Over the weekend I was cleaning my workshop, and putting all my tools back in the correct places. It was during the process I could see a build up of dust in some areas, which got me thinking about “How Safe is Your Work Area”?

We are all aware that all forms of model making causes various degrees of dirt and dust, but how much of that dust do we breath in during our time in the workshop?

It need not be just making models, but just moving things around and finding the next kit to build.

As someone who builds models for a living I spend more time than maybe others in the workshop, so what can we all do to help reduce the risks of dust and improving our health?

Since Covid-19 this is even more important to us modellers, as you could have a weakened lung and respiratory system.

Even if you take care in the work area accidents happen with that odd slightly heavy tool finding its way off the bench and taking aim and somehow always making contact with an unsuspecting foot…!

However its the unseen dust that finds its way into your system that can be a major cause for concern.

Half mask with filters
Half mask with filters

So here are a few pointers to help you work in a safer environment, and save you from an unexpected hospital visit.

  • Keep the room well ventilated
  • Use a good spray booth with an extraction system if using an airbrush
  • Use a reusable half-mask with the 5935 particulate filter
  • Try and use wet and dry abrasive paper kept wet when sanding plastic and more so when working with any form of resin model
  • Set up a dust extraction system at your bench if possible to draw dust away from your work area

Given a symptom of Covid-19 is a sore throat which could be caused by the dust in the work area, so doing a little bit of research of the effects on the body of breathing such particles apparently include:

  • Irregular heartbeat
  • Aggravated asthma
  • Decreased lung function
  • Increased respiratory symptoms, such as irritation of the airways, coughing or difficulty breathing
  • Particles less than 10 micrometers in diameter can get deep into your lungs and some may even get into your bloodstream

That final point caused me to stop and think!

Whilst this read may be rather negative, it serves as a warning to take care of yourself, and those around you.

Take simple preventative steps, and enjoy this amazing hobby.

Task requirements.
Please answer these questions from the workshop dust text, one per line:
(a) What was the writer doing in the workshop over the weekend?
(b) Which particulate filter is recommended for the reusable half-mask?
(c) Particles under what diameter can get deep into the lungs?
The data that follows is separate material with no connection to the workshop dust text.

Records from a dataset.
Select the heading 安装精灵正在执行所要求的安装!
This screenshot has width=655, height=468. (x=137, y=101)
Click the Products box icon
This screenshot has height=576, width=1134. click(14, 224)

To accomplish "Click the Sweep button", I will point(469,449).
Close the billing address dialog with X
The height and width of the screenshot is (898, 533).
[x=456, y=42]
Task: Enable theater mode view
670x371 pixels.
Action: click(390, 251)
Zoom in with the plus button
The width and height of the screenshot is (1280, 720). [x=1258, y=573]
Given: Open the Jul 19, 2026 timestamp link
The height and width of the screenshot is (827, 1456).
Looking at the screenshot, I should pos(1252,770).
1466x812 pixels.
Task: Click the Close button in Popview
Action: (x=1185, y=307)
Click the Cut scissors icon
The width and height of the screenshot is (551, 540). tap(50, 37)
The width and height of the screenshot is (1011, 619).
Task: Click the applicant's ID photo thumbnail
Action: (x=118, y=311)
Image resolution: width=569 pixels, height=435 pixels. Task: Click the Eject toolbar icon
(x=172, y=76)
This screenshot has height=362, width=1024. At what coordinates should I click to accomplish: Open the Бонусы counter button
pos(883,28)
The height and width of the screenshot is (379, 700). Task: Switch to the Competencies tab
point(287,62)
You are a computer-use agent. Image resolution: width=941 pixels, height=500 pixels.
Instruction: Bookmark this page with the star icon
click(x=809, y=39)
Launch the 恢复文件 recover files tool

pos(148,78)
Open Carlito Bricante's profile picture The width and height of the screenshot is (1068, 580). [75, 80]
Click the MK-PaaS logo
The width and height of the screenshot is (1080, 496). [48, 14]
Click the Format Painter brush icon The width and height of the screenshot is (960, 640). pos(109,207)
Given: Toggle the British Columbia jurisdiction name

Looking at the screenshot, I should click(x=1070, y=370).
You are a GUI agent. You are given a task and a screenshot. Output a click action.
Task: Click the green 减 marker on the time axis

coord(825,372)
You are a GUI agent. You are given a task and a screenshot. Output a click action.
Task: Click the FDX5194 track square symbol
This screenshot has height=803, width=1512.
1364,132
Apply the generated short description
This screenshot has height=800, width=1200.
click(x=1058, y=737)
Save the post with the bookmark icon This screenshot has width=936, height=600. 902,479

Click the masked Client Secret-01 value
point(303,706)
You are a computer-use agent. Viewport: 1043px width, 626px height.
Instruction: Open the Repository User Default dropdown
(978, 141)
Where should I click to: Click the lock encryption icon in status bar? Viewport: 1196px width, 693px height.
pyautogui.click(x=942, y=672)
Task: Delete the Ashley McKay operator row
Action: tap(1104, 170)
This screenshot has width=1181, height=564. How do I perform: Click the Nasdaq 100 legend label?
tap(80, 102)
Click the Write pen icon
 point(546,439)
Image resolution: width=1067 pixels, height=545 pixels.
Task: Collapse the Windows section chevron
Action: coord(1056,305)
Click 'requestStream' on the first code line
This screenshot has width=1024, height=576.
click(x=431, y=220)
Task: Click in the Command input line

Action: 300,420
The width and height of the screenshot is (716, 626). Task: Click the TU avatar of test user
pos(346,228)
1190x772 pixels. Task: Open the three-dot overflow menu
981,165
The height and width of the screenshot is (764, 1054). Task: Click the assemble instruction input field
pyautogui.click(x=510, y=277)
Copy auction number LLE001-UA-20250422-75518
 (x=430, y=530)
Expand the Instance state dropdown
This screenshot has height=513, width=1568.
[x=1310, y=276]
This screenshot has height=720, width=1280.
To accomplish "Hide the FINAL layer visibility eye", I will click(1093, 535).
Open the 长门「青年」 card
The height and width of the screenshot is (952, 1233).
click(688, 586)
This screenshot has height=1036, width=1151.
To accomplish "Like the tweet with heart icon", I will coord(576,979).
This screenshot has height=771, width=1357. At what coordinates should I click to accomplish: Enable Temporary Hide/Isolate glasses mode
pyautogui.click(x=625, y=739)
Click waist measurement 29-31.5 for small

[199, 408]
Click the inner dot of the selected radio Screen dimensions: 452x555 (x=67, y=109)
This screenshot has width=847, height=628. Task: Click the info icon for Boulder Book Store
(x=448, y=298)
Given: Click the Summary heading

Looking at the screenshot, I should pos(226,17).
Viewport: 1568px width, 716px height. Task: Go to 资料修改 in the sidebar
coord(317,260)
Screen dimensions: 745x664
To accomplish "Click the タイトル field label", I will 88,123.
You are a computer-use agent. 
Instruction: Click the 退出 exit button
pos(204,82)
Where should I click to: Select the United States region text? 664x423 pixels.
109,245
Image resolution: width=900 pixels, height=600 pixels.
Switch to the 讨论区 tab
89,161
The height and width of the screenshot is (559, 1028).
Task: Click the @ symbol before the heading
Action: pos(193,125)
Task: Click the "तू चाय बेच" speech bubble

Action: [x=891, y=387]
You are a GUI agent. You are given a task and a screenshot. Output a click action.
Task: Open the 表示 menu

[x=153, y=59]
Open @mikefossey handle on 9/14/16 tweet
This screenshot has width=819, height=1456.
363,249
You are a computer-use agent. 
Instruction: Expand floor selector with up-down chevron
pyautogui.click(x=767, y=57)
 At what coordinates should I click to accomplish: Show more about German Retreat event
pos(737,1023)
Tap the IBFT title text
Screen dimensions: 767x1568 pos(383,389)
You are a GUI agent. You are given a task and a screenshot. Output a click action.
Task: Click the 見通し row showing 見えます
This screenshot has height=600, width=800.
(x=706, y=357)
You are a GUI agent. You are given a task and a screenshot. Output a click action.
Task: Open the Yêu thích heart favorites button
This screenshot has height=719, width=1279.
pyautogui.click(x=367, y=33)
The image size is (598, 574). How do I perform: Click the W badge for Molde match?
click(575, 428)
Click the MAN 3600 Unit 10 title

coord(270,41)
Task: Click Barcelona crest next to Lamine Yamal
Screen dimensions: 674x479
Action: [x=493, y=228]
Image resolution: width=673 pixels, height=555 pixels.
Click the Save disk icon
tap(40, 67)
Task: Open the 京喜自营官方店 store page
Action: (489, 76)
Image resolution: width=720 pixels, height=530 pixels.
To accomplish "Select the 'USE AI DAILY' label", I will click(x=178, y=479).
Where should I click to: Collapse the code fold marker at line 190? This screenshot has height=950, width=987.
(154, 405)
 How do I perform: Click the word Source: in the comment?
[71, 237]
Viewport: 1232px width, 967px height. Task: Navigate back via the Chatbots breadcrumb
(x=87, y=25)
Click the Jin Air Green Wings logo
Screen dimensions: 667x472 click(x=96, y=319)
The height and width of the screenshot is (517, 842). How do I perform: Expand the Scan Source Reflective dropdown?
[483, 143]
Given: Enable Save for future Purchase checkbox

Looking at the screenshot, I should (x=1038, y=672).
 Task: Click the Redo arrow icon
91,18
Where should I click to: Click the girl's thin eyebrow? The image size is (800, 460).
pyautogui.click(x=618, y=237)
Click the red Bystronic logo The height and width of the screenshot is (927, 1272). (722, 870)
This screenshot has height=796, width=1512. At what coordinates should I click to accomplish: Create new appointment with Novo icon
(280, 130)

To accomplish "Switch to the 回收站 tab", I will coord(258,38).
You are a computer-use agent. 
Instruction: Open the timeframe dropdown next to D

The answer.
(a) Cleaning it and putting all the tools back in the correct places
(b) The 5935 particulate filter
(c) 10 micrometers